Don’t forget to ask for help for yourself. “When my wife’s mom fell ill, we had an uncle who would come by once a week and stay with the kids, which gave my wife time to go to the park or see a movie,” says Steven Huberman, founding dean of Touro College Graduate School of Social Work. Ask for emotional support, too. If you tell a loved one that the thing you really need is someone to listen, most will happily show up—and feel like they’re being useful.
Express your gratitude. Caregiving can be emotionally fraught. Acknowledging everyone’s contributions sets a positive tone, which can go a long way toward relieving stress and avoiding tension and resentment.
These smartphone apps might make your life a little easier.
To help you stay organized… Caring Village lets you coordinate activities like transportation, meal delivery, and errands; store important documents; and manage medications. Another app, called CaringBridge, allows you to update—and receive assistance from—friends and family during a crisis.
To help you provide better care… Need to treat a nosebleed, or a twisted ankle? First Aid: American Red Cross has advice for almost any everyday health emergency, and comes complete with step-by-step guides and videos. If your loved one is in pain, the PainScale app allows you to log and track pain symptoms over time. And eCare21 syncs information like glucose level, heart rate, weight, calorie intake, and sleep from wearable devices like a smartwatch or Fitbit.
To help you feel less harried… Sanvello uses techniques based on cognitive behavior therapy and mindfulness to address stress and anxiety. You should also check out Happify, which offers science-based activities and games to reduce stress, quell negative thoughts, and build resilience. It might have you list things you’re grateful for or notice positive words—all of which can help you think more optimistically.
Caring for someone far away
Long-distance caregiving is its own kind of burden. “You don’t have the daily demands, but the uncertainty and guilt can be tough,” says Sara Douglas, PhD, RN, a professor at Case Western Reserve University’s Frances Payne Bolton School of Nursing. Fortunately, no matter where you are, you can provide indispensable help.
Find a local point person. “Whether it’s a family member, friend, or neighbor, you need someone who can visit your loved one and provide accurate information about key issues,” says Douglas. “Is there food in the fridge? Are they eating? Are they getting to their appointments?”
Ask for assignments.
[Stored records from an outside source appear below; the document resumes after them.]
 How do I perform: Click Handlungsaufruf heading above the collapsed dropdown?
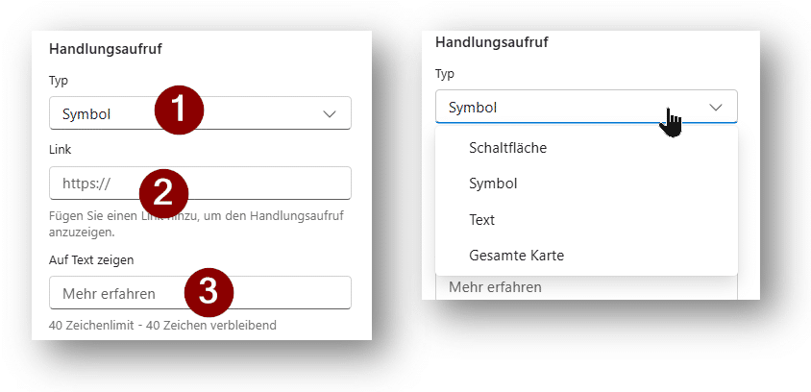tap(111, 50)
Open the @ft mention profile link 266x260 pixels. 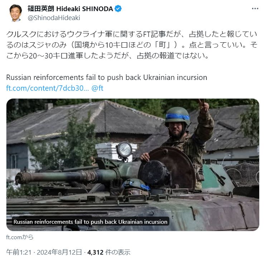click(97, 88)
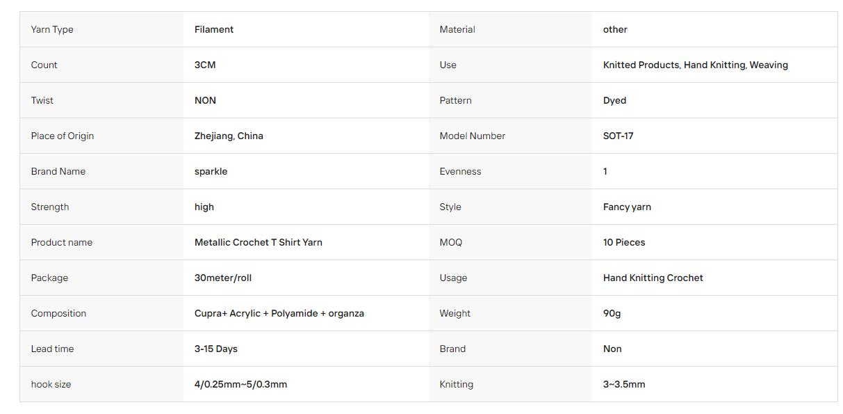Screen dimensions: 843x414
Task: Select the 10 Pieces MOQ value
Action: [x=624, y=242]
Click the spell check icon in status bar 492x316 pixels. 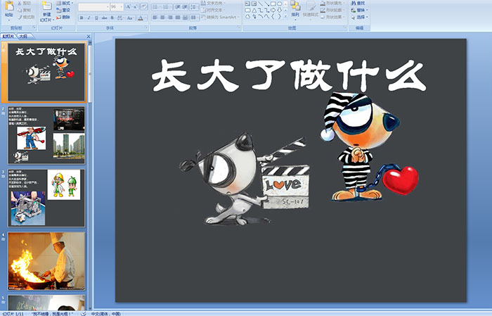coord(83,312)
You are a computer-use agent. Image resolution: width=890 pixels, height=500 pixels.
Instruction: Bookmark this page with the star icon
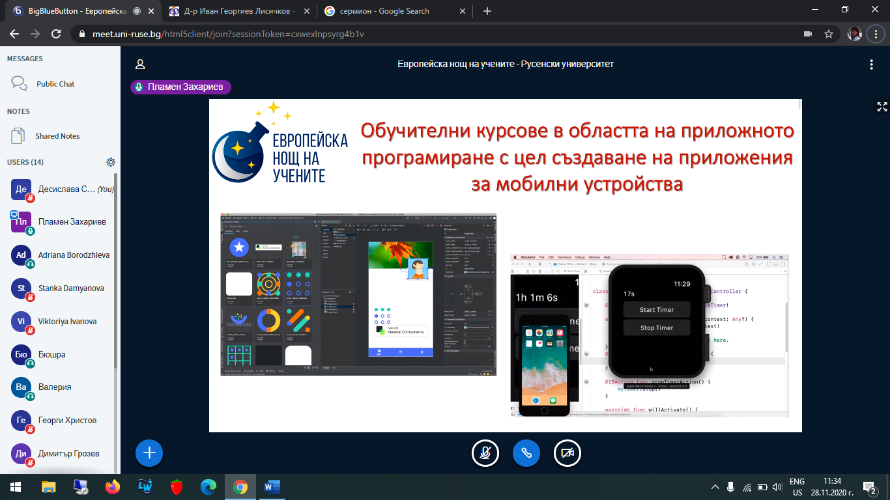click(x=829, y=34)
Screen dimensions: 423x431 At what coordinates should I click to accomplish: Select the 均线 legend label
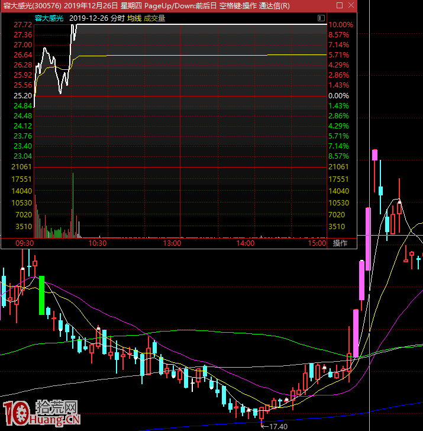pos(134,18)
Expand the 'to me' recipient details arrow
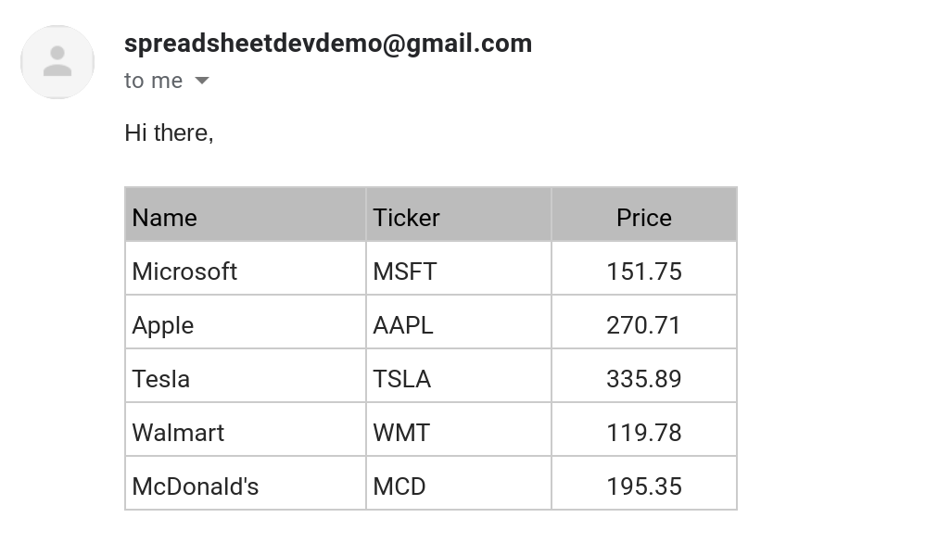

Some examples of things you can do from afar: Pay bills online, arrange transportation, communicate with doctors, create and share a Google Calendar so local caregivers can coordinate meal delivery and taking out the trash, or post updates for family and friends.
Sit in on doctor’s visits remotely. You can use FaceTime or video conferencing. “Most doctors are open to it,” Douglas says.
Time your visits thoughtfully. Arrange them so you can give the local caregiver a break. “Ask when would work best—maybe a time when they can take a vacation,” suggests Douglas.
Consider hiring a nurse, or a social worker. If you can afford the extra expense, a professional caregiver may alleviate some of your worry, says Douglas.